自己主張の弱い内外装でありながら、自己主張の強い性能を搭載したエントリーモデルの上位モデルがアウディS1なんです。
近年ではこういった上位モデルはベースモデルと大きくは見た目を変えないというのが主流で、アウディS1もそれにならっています。強いて見た目の違いを挙げるなら、ヘッドライトが変わってシャープな印象になったくらいですかね。

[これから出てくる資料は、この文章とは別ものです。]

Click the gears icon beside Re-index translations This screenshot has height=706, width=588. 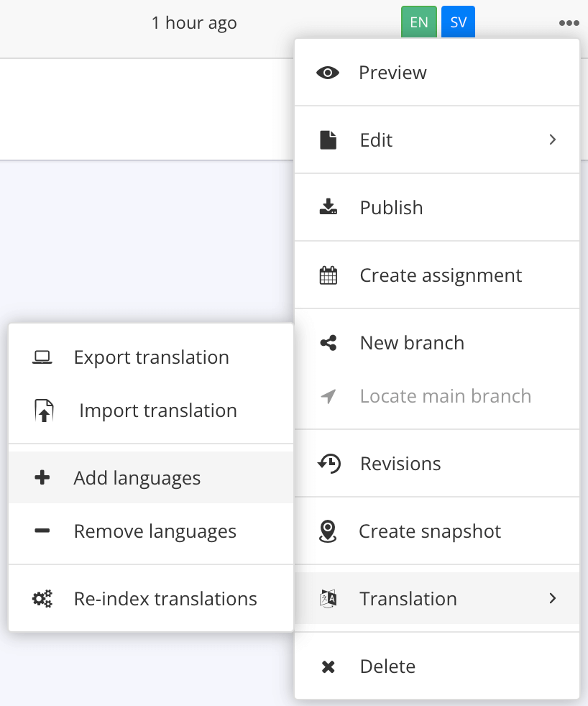click(42, 598)
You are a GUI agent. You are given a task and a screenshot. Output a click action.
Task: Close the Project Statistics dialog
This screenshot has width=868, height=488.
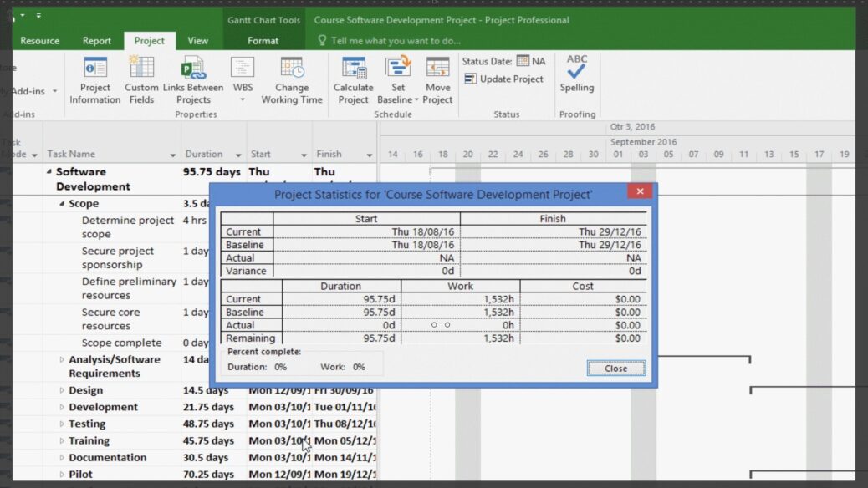pyautogui.click(x=615, y=369)
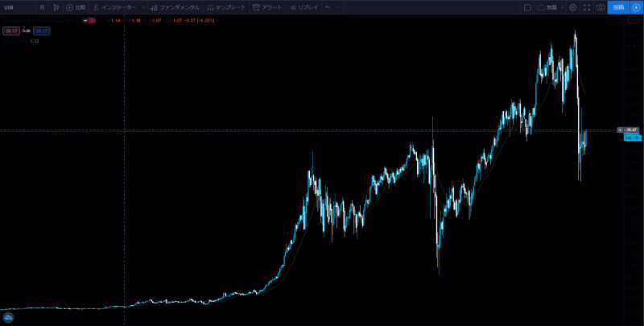Take a chart snapshot with camera icon
The height and width of the screenshot is (326, 644).
tap(600, 7)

ただ、中身は完全に別物と言っても過言ではありません。
A1とは異なる性能、走行感覚、足回り……装備。そういったS1の特徴を、これからじっくりと紹介しましょう。
アウディ S1 グレード表
グレード名 | 価格 |
---|---|
S1 | 4,230,000円 |
単一グレードで勝負に出たという感じがしますが、限定販売モデルに「quattro limited edition」というものもありました。
115台限定販売車であり、もう既にラインナップから外れているので、ここでは割愛します。中古車でなら、もしかしたら手に入るかもしれませんが、2016年発売なので、2017年8月現在、まだ中古市場には出回らないでしょうね。
また、単一なのはグレードだけではありません。
ミッションもひとつだけなんです。アウディと言えばATにSトロニックを搭載した形が一般的ですが、S1は6速MTのみで、Sトロニックは搭載されていません。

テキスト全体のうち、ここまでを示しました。